Pessoa consulta gráficos financeiros num smartphone, com caderno, calculadora e modelos de avião e carro numa mesa.

Ele percorria uma lista de ações com o sorriso de quem acabou de receber uma dica de atalho secreto. A sala tinha um leve cheiro a torradas e a pó de travagem de comboio, e eu só conseguia pensar em quantas vezes já tinha visto a mesma cena repetir-se. Tanta energia lançada nos mesmos sectores brilhantes que apanhavam todas as manchetes e todas as notificações. Os economistas observam estes entusiasmos com uma expressão mais branda, quase solidária, como meteorologistas a olhar para um dia soalheiro no radar enquanto nuvens de tempestade se juntam na margem. A ironia? Não é que os economistas não gostem de crescimento. É que sabem que certos tipos de crescimento costumam evaporar no pior momento possível. O que levanta uma pergunta mais aguda: porque é que as pessoas que estudam os mercados como quem lê mapas meteorológicos evitam as partes do céu que parecem mais luminosas?

Companhias aéreas: o romantismo do voo, a realidade das margens minúsculas

As companhias aéreas parecem progresso em movimento. Os lugares, a tecnologia, o alcance global, a promessa de que viajar nunca sai de moda. Ainda assim, se atravessarmos o perfume das lojas francas e o tom polido dos anúncios de embarque, encontramos um modelo de negócio com uma matemática implacável. Os custos do combustível oscilam. As negociações laborais apertam. As rotas deixam de ser rentáveis de um dia para o outro quando a procura se altera ligeiramente.

Os economistas vêem um sector em que a oferta pode surgir com um contrato de aluguer e uma demão de tinta, e em que o produto se estraga ao pôr do sol. Um lugar vazio nunca poderá ser vendido no dia seguinte, e as guerras de preços começam não por ganância, mas pelo receio de deixar capacidade parada. Isso cria uma corrida para o fundo, na qual até aviões cheios não garantem margens generosas.

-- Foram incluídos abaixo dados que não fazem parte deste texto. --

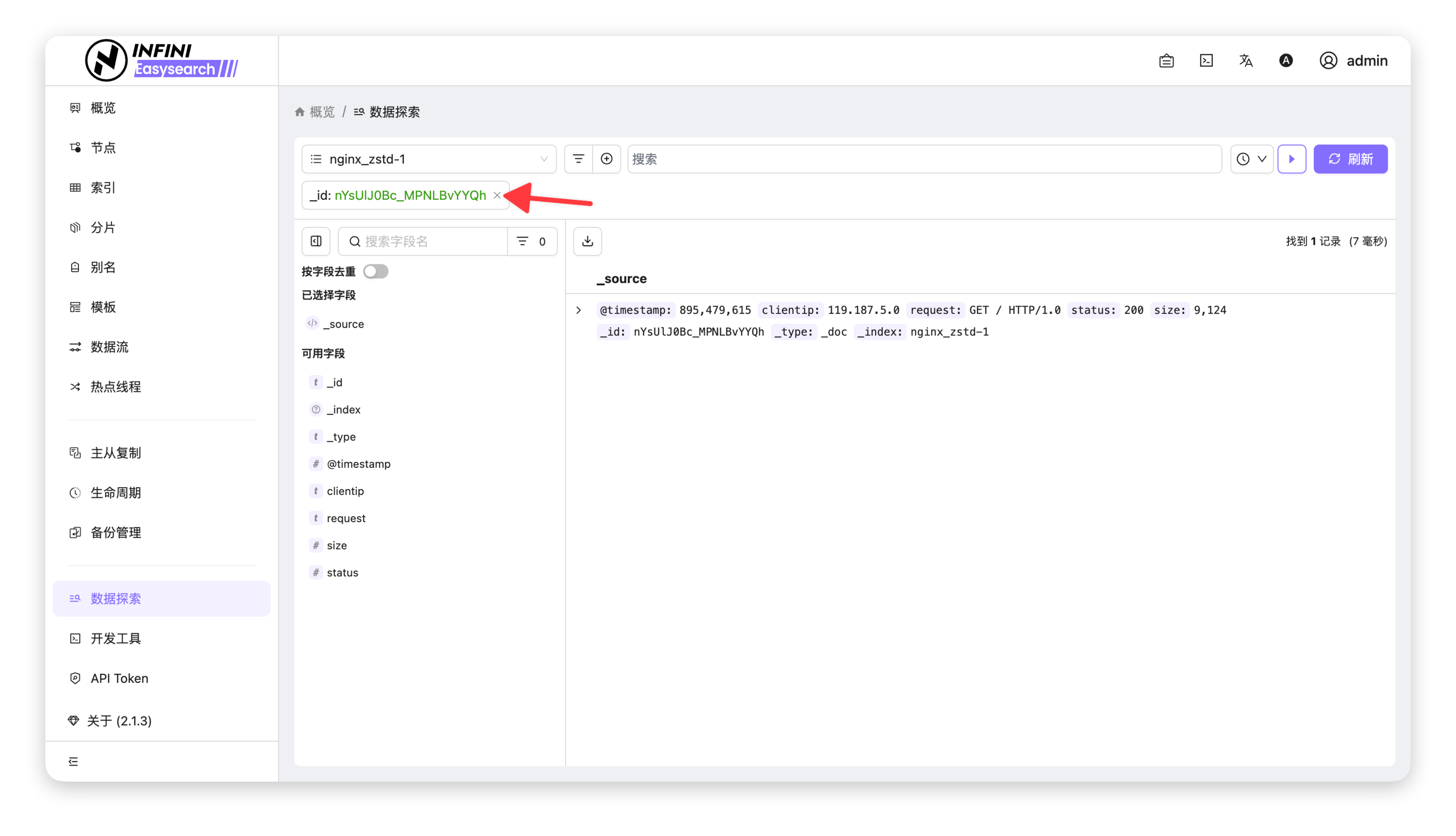Go to 开发工具 in sidebar
The width and height of the screenshot is (1456, 836).
tap(115, 639)
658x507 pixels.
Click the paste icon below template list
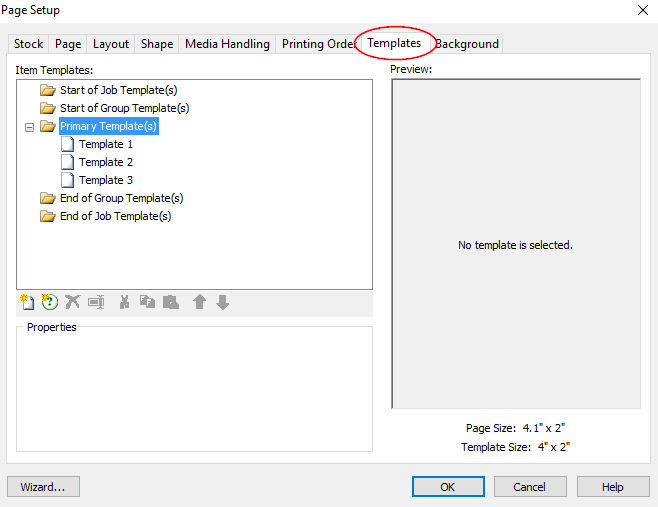coord(171,302)
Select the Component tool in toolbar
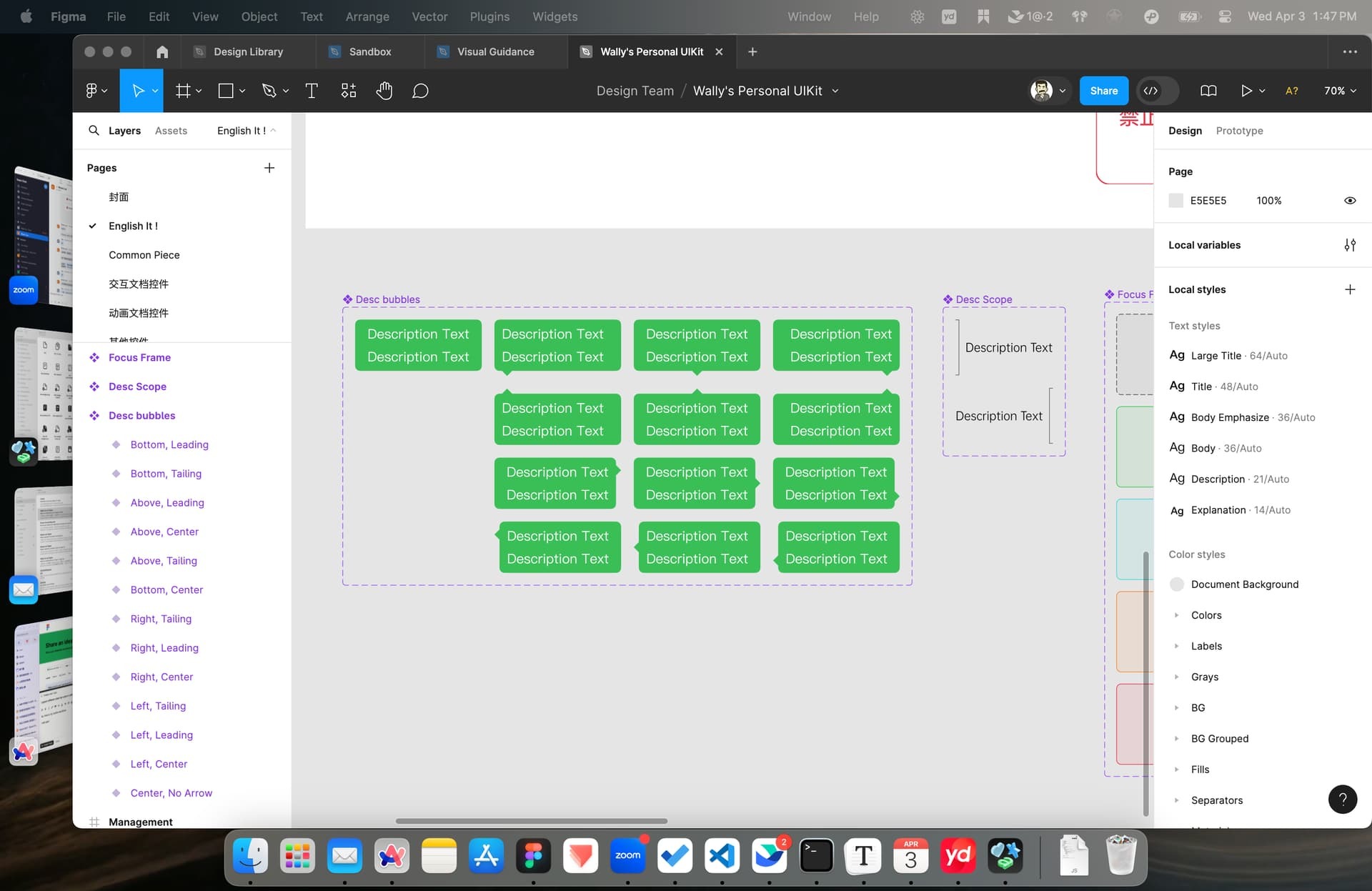This screenshot has height=891, width=1372. 348,91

O registo ao longo de décadas conta a sua própria história: mais falências do que contos de fadas.

O lugar que desaparece à descolagem

Há ainda a fragilidade que nenhuma folha de cálculo consegue consolar. Uma greve num país, uma tempestade a atravessar um continente, um vírus com passaporte - de repente, todas as previsões parecem ingénuas. Todos já passámos por aquele momento em que um atraso de voo se transforma numa noite no chão, junto a uma tomada a piscar, e há uma pista nesse sentimento: a cadeia é apertada e qualquer nó afecta toda a gente. Para os economistas, a linha mais reveladora são os retornos acumulados ao longo do tempo. O romantismo, muitas vezes, pertence aos passageiros, não aos accionistas.

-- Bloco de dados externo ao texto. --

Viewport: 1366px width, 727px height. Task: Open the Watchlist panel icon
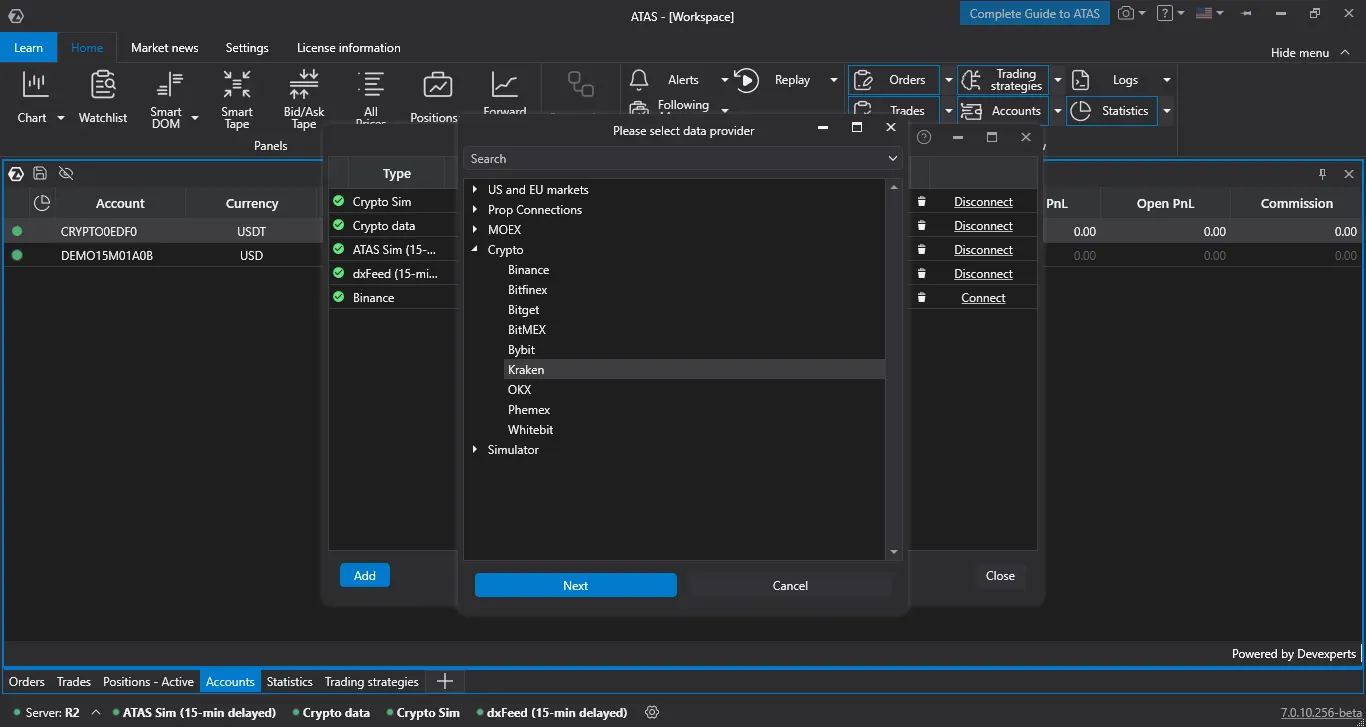102,87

Imobiliário de escritórios: rendimento alto que sussurra um aviso

Os fundos imobiliários de escritórios têm um jeito particular de nos piscar o olho. Esse rendimento ali está, como uma travessa de batatas assadas, quente e irresistível. Depois olhamos para o calendário de refinanciamento, para os vencimentos dos contratos de arrendamento, para as taxas de vacância e para as luzes em pisos meio vazios. Os economistas sabem que o imobiliário pode financiar alguns sonhos, mas também lêem as notas de rodapé sobre cláusulas contratuais da dívida com um ligeiro franzir de sobrolho.

O trabalho remoto não se limitou a transferir algumas reuniões para a mesa da cozinha. Reorganizou o tempo, as deslocações e a forma como as empresas calculam a área útil como uma linha do orçamento que, de preferência, querem reduzir. Os senhorios podem alongar a narrativa com contratos longos, aumentos automáticos de renda e apresentações vistosas, mas a procura tem o hábito de responder à negociação. Rendimento elevado não é de graça. Muitas vezes, é o pagamento por um risco que os dedos não sentem enquanto carregam no botão de compra.

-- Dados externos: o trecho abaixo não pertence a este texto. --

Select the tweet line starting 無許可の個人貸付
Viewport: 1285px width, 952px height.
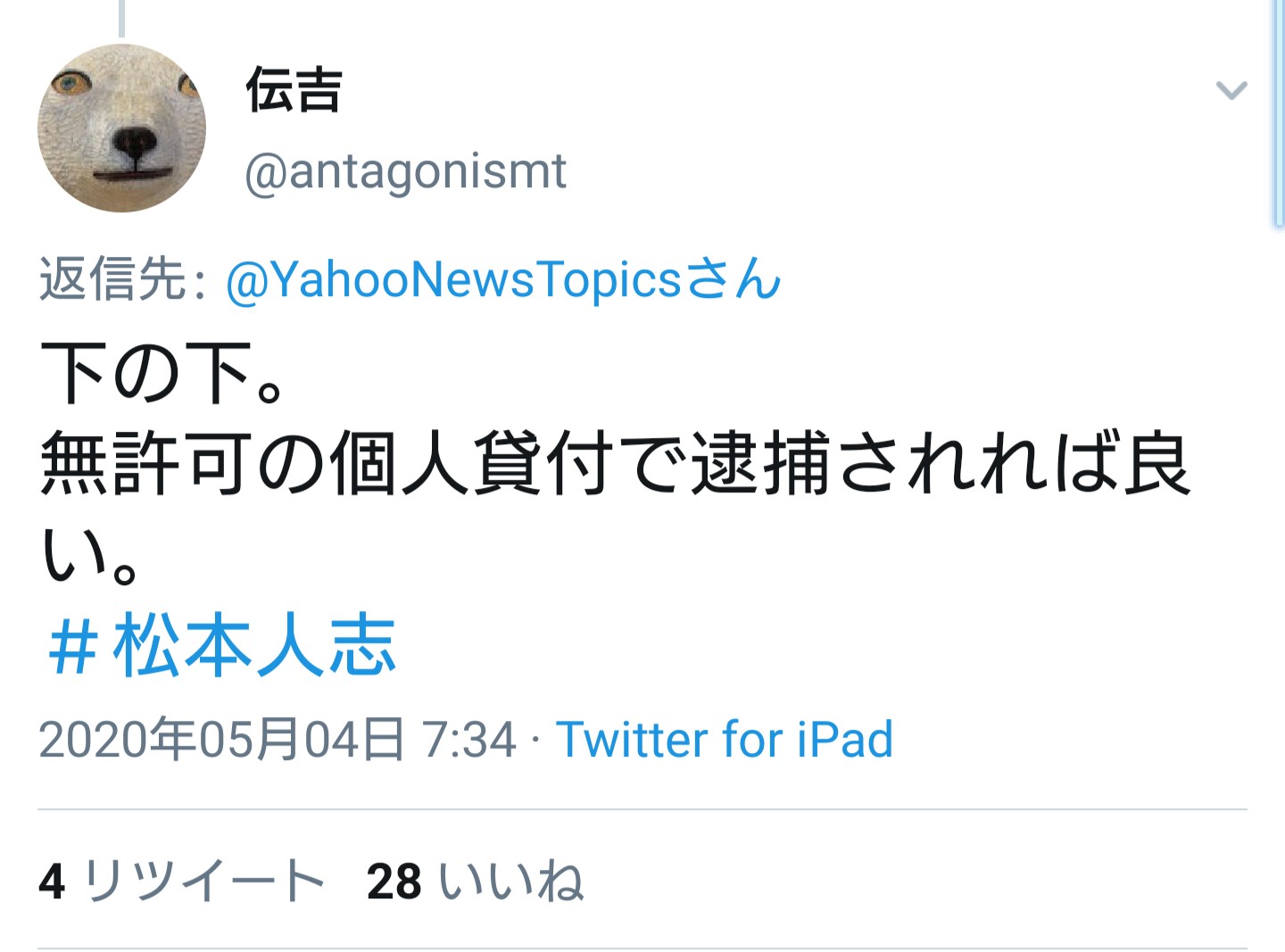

Quando estes edifícios são comparados com o custo do dinheiro actual, a matemática muda de humor. Sobe o rendimento que os investidores exigem, descem os valores dos activos que antes pareciam sólidos. Os economistas perguntam: quem é que fica com o problema no próximo refinanciamento e o que significa realmente a valorização ao valor de mercado quando o mercado se resume a um encolher de ombros? Claro que ainda se pode ganhar dinheiro no imobiliário, mas não quando os fluxos de caixa estão amarrados a secretárias vazias e estores empoeirados.

Há também um detalhe que muitas vezes passa despercebido: estes activos podem parecer estáveis precisamente porque se mexem devagar. Mas a lentidão não elimina o risco; apenas o torna mais fácil de ignorar. Quando a reavaliação chega, chega de uma vez, e aquilo que parecia uma almofada transforma-se rapidamente numa compressão dolorosa.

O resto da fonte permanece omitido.